The study enrolled 101 sexually active HIV positive men who received care at Fenway Health, a Boston clinic that specializes in care of gay, lesbian, bisexual, and transgender people. Most (74%) were white and the median age was 43 years.

Participants were on a stable ART regimen for at least 3 months; 80% had been on ART for more than a year. They had well-preserved immune function, with a median CD4 T-cell count of 513 cells/mm3. About three-quarters were considered at high-risk for STIs, meaning they reported unprotected intercourse during the past 3 months; 9 men had active herpes simplex virus type 2 (HSV-2) or other STIs or urethritis, 24% had genital inflammation, and 63% were HSV-2 antibody positive.

The researchers measured HIV levels in paired blood and semen samples collected at the same time.

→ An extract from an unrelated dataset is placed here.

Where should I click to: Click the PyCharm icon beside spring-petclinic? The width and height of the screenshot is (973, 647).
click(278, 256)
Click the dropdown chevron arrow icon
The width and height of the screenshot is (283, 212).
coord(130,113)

Clinical and behavioral information was obtained from medical records and questionnaires.

Results

"STIs and genital inflammation can partially override the suppressive effect of [ART] on seminal HIV shedding in sexually active HIV-infected MSM," the study authors concluded. "Low seminal HIV titers could potentially pose a transmission risk in MSM, who are highly susceptible to HIV infection."

The 25% prevalence of semen HIV shedding among men with undetectable blood viral load in this study was higher than the 2%-3% prevalence reported in other large studies of HIV positive men on ART, which the authors suggested was "likely due to the high prevalence of STIs and genital inflammation in our sexually active MSM cohort."

"Our study provides evidence that genital infections and inflammation are common in HIV-infected MSM that engage in unprotected intercourse, and that these factors can promote compartmentalized shedding of HIV in the genital tract of men on suppressive HAART therapy," they summarized.

Using a highly sensitive assay, the researchers found that cell-free HIV RNA and HIV-infected cells were each detected in 13% of men with detectable blood viral load, but only 1 of 21 participants with detectable semen HIV had both forms of virus. "This provides further evidence that cell-free and cell-associated HIV in semen may arise from different sources," they wrote.

Even though the semen viral levels were quite low at 80-2560 copies/mL -- well below those of men not on ART -- the authors suggested that this could still "represent an infectious innoculum in MSM since rectal intercourse is an especially effective route of HIV transmission."

The association between detectable semen HIV and unprotected insertive anal sex, along with the high numbers of HIV target cells in the urethra, led them to suggest that "the urethra may be a primary HIV infection site."

"HIV-infected men who engage in unprotected intercourse may use [ART] and viral load status in their sexual decision-making, and being on [ART] or having an undetectable blood viral load may relax concerns about transmitting HIV...MSM at risk for transmitting HIV may believe that they have a low risk based on incorrect assumptions that [ART] eliminates HIV from semen," the authors cautioned. "Until more information on transmission risk in MSM is available, it would be prudent to advise sexually active HIV-infected MSM to use condoms and other risk-reduction strategies throughout all stages of HIV disease regardless of HIV treatment status, and to promote the aggressive diagnosis and treatment of STIs."

Investigator affiliations: Division of Reproductive Biology, Department of Obstetrics and Gynecology, Boston University School of Medicine, Boston, MA; The Fenway Institute, Fenway Community Health, Boston, MA; Department of Epidemiology and Biostatistics, Drexel University School of Public Health, Philadelphia, PA; Departments of Medicine and Community Health, Warren Alpert Medical School of Brown University, Providence, RI.

3/27/2012

Reference

JA Politch, KH Mayer, SL Welles, et al. Highly active antiretroviral therapy does not completely suppress HIV in semen of sexually active HIV-infected men who have sex with men. AIDS. March 23, 2012 (Epub ahead of print).